BEGIN ENTRIES PROVIDED
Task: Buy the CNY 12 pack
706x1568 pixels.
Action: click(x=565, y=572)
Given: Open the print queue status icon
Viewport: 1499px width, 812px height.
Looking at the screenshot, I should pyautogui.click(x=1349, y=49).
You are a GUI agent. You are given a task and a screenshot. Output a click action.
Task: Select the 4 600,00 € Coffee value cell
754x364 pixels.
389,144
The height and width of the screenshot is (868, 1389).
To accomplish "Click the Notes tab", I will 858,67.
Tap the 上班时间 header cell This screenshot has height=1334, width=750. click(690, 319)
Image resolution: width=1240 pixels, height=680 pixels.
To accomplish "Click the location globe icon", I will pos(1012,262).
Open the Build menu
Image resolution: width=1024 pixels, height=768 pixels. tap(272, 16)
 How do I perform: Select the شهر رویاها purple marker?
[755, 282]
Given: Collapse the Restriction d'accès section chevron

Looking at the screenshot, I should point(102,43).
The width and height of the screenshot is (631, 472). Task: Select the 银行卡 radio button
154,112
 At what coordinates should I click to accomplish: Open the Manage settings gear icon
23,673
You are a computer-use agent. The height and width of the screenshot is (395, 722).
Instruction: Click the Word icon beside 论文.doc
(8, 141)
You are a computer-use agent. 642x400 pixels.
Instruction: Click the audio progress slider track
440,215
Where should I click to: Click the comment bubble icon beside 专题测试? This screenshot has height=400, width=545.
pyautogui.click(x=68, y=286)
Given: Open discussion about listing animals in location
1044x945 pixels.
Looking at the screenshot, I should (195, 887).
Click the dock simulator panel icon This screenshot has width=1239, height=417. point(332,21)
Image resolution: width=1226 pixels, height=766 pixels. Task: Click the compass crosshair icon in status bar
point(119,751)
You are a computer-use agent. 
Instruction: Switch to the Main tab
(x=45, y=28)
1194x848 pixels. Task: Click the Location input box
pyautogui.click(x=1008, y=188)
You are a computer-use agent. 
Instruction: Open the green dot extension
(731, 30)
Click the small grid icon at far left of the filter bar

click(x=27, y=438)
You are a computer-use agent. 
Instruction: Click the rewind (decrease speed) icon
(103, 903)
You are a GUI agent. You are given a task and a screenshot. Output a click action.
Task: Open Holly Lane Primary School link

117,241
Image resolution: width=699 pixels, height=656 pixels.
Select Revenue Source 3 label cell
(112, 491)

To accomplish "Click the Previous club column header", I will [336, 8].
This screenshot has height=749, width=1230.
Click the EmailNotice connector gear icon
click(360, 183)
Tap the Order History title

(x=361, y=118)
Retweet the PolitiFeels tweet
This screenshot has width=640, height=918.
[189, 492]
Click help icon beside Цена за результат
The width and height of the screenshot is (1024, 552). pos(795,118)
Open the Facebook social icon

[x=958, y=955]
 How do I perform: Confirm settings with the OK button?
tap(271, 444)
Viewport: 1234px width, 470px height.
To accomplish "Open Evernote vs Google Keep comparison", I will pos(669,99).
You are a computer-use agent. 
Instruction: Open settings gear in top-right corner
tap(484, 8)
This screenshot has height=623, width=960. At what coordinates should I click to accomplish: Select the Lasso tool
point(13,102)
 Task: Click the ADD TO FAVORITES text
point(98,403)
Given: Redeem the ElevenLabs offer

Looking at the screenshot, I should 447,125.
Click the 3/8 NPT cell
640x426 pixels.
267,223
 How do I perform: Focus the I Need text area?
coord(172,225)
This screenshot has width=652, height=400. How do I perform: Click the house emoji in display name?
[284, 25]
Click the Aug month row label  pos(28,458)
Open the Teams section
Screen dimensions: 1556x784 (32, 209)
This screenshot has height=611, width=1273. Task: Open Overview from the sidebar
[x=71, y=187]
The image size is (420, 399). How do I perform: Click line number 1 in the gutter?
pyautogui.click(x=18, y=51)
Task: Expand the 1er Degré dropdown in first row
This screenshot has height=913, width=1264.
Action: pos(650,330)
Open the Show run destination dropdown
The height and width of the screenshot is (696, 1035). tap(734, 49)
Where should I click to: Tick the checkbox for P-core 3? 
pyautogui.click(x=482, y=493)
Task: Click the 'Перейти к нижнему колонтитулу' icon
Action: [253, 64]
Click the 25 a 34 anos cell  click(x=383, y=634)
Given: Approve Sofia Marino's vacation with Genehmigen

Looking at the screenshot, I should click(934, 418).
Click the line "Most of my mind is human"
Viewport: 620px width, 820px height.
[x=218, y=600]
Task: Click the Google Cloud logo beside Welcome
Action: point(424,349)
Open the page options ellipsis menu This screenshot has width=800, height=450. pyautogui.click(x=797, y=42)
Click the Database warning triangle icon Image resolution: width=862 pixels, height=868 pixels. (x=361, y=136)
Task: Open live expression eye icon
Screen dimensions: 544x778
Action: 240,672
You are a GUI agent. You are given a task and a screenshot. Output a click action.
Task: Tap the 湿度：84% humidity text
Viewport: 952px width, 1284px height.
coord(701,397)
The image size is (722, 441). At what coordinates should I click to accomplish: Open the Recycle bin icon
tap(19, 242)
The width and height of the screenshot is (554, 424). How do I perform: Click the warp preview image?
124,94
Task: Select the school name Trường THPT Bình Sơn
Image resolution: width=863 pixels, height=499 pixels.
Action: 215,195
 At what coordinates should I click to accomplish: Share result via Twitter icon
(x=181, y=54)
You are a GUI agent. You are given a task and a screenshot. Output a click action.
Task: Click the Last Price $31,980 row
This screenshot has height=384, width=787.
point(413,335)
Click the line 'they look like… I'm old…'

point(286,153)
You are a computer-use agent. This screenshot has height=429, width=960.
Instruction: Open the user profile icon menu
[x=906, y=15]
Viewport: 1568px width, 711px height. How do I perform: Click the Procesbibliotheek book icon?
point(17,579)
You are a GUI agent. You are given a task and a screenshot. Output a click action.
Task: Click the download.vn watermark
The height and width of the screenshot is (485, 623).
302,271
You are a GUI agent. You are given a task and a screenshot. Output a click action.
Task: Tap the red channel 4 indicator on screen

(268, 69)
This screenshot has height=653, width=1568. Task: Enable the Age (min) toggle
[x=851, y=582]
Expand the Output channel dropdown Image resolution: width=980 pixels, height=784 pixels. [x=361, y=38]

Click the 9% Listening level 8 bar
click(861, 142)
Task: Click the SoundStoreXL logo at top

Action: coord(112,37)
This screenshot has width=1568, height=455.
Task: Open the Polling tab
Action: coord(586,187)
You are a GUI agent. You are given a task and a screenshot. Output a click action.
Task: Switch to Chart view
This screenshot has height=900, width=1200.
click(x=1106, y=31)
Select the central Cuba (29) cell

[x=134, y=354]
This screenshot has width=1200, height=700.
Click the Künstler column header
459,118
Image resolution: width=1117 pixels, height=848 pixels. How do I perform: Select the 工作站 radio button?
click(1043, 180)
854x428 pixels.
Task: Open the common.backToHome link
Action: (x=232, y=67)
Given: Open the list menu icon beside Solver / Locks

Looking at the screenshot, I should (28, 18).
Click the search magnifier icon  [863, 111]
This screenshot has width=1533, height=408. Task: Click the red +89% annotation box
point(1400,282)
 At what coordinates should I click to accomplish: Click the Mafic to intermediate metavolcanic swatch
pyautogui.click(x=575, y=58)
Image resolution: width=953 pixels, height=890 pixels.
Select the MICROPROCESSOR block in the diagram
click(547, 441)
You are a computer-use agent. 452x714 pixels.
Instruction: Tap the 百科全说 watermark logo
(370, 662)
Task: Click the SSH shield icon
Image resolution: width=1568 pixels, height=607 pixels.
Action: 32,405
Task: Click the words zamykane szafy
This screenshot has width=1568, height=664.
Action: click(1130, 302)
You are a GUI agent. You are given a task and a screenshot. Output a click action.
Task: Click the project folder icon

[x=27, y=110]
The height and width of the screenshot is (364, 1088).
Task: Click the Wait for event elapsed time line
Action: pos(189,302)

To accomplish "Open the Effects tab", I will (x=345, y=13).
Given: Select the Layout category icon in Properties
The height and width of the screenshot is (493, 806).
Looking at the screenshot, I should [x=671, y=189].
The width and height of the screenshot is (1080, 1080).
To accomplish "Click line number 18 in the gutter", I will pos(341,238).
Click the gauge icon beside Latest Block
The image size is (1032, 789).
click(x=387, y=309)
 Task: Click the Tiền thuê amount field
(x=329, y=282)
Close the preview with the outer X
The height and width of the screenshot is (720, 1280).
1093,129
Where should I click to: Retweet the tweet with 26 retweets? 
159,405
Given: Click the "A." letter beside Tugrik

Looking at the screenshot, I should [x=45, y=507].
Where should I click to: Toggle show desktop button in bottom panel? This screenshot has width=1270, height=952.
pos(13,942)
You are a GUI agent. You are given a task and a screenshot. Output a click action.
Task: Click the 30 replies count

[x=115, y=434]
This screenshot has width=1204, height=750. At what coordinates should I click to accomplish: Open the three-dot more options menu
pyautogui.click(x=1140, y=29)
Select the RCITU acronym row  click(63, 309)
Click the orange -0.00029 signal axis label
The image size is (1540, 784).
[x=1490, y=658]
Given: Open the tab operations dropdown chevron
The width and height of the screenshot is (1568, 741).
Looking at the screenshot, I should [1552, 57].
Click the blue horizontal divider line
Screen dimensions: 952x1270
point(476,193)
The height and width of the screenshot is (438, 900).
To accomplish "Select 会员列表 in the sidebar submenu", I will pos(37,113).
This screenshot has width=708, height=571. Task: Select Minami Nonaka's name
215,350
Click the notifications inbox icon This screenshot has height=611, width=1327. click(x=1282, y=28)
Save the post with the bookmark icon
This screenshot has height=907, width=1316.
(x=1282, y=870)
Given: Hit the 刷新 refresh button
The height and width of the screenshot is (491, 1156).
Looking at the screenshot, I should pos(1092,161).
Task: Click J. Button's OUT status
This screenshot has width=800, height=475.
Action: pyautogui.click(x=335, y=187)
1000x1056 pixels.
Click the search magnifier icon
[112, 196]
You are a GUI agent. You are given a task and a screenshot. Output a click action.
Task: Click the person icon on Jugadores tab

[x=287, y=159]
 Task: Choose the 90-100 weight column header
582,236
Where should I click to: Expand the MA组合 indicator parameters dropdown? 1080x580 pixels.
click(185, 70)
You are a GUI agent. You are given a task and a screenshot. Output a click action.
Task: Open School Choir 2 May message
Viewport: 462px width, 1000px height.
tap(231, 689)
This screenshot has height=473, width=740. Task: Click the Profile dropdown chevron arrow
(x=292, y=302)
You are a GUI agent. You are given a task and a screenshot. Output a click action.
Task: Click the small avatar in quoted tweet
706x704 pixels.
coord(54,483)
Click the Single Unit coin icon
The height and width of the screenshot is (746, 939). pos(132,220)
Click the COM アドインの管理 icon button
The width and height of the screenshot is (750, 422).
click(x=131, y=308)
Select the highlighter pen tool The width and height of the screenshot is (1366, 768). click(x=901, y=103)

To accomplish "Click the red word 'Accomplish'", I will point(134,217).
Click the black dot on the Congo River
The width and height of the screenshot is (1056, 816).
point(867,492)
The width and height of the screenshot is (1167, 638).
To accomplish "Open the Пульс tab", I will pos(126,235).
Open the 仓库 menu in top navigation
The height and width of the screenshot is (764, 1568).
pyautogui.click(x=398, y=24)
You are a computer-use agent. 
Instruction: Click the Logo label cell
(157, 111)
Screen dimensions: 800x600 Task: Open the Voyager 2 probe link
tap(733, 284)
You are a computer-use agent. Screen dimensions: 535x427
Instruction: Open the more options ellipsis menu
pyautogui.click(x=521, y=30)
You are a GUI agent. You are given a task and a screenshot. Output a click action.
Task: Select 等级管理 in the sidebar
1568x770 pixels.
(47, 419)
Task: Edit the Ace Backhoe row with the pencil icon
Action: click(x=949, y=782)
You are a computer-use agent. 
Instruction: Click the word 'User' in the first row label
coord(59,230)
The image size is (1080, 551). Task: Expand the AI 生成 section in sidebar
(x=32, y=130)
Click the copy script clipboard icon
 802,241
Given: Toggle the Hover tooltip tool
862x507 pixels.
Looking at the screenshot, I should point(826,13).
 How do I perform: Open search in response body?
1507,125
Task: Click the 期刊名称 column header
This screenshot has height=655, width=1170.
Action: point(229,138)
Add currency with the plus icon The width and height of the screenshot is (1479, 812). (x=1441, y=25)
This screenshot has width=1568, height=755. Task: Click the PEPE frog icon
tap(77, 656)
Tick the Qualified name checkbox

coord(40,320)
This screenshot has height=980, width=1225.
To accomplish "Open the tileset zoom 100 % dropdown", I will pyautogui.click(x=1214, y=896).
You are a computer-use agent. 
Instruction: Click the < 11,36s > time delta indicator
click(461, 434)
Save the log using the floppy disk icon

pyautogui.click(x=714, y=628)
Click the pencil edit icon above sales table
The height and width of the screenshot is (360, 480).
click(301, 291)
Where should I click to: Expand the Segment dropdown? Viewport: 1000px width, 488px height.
END ENTRIES PROVIDED
## WHAT YOU HAVE TO DO
Taking the line with "Close the preview with the outer X" as the first and the line with "The height and width of the screenshot is (438, 900)." as the last, retype that stretch of the data above exactly, with no other lines.

## RESULT FOR THIS TASK
Close the preview with the outer X
The height and width of the screenshot is (720, 1280).
1093,129
Where should I click to: Retweet the tweet with 26 retweets? 
159,405
Given: Click the "A." letter beside Tugrik

Looking at the screenshot, I should [x=45, y=507].
Where should I click to: Toggle show desktop button in bottom panel? This screenshot has width=1270, height=952.
pos(13,942)
You are a GUI agent. You are given a task and a screenshot. Output a click action.
Task: Click the 30 replies count

[x=115, y=434]
This screenshot has width=1204, height=750. At what coordinates should I click to accomplish: Open the three-dot more options menu
pyautogui.click(x=1140, y=29)
Select the RCITU acronym row  click(63, 309)
Click the orange -0.00029 signal axis label
The image size is (1540, 784).
[x=1490, y=658]
Given: Open the tab operations dropdown chevron
The width and height of the screenshot is (1568, 741).
Looking at the screenshot, I should [1552, 57].
Click the blue horizontal divider line
Screen dimensions: 952x1270
point(476,193)
The height and width of the screenshot is (438, 900).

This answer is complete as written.